*WHAT YOU WILL DO:*
Rewrite each of the rows below with every "screenshot" changed to "snapshot" and all other text kept the same. Omit the pictures from your version.
>> start
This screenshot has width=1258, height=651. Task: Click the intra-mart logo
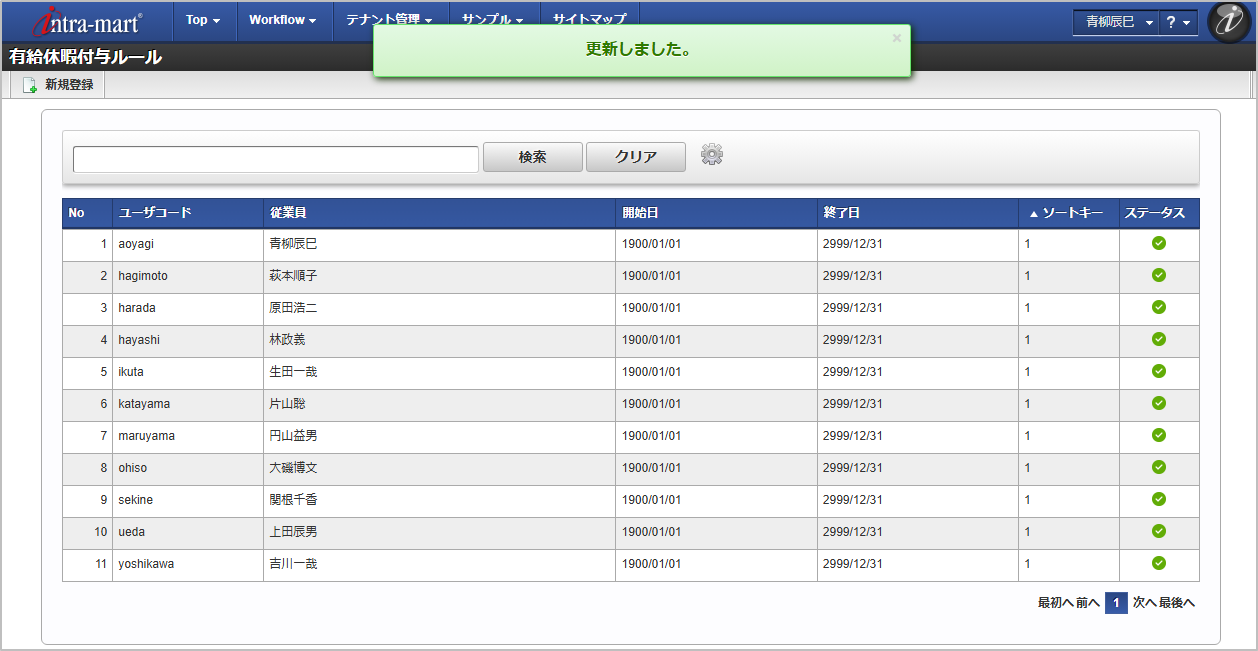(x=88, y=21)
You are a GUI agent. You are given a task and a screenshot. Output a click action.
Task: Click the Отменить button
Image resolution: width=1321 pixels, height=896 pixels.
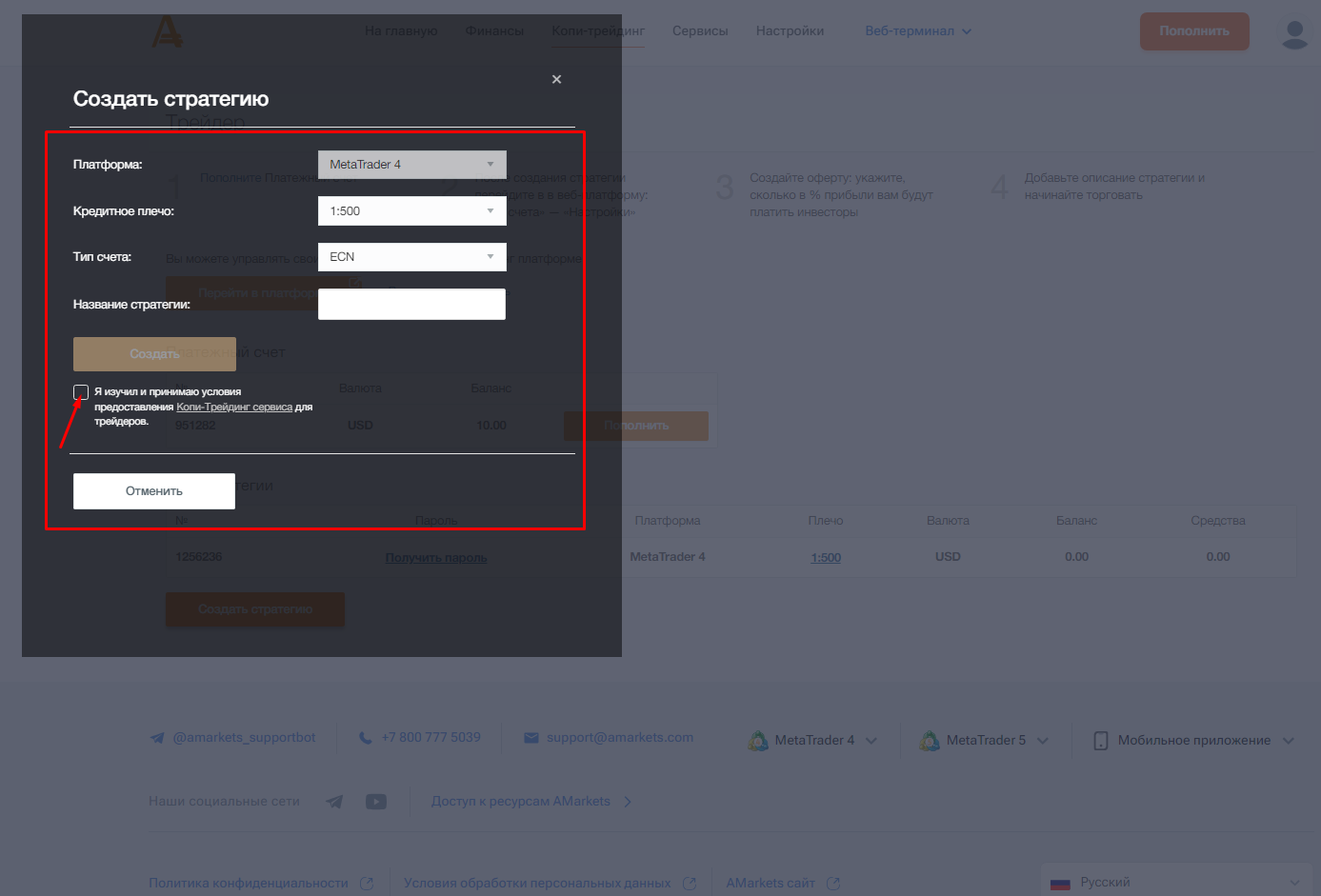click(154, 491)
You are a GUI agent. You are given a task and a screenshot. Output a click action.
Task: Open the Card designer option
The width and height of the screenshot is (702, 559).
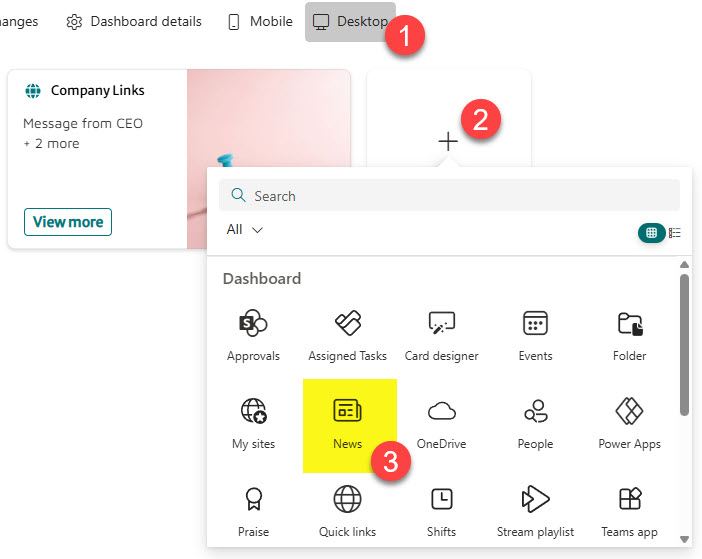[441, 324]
>> end
*ANSWER TO THE PROBLEM:*
This snapshot has width=1258, height=651. Task: Click the intra-mart logo
(x=88, y=21)
You are a GUI agent. You are given a task and a snapshot. Output a click action.
Task: Click the Отменить button
Image resolution: width=1321 pixels, height=896 pixels.
click(154, 491)
You are a GUI agent. You are given a task and a snapshot. Output a click action.
Task: Open the Card designer option
The width and height of the snapshot is (702, 559).
[441, 324]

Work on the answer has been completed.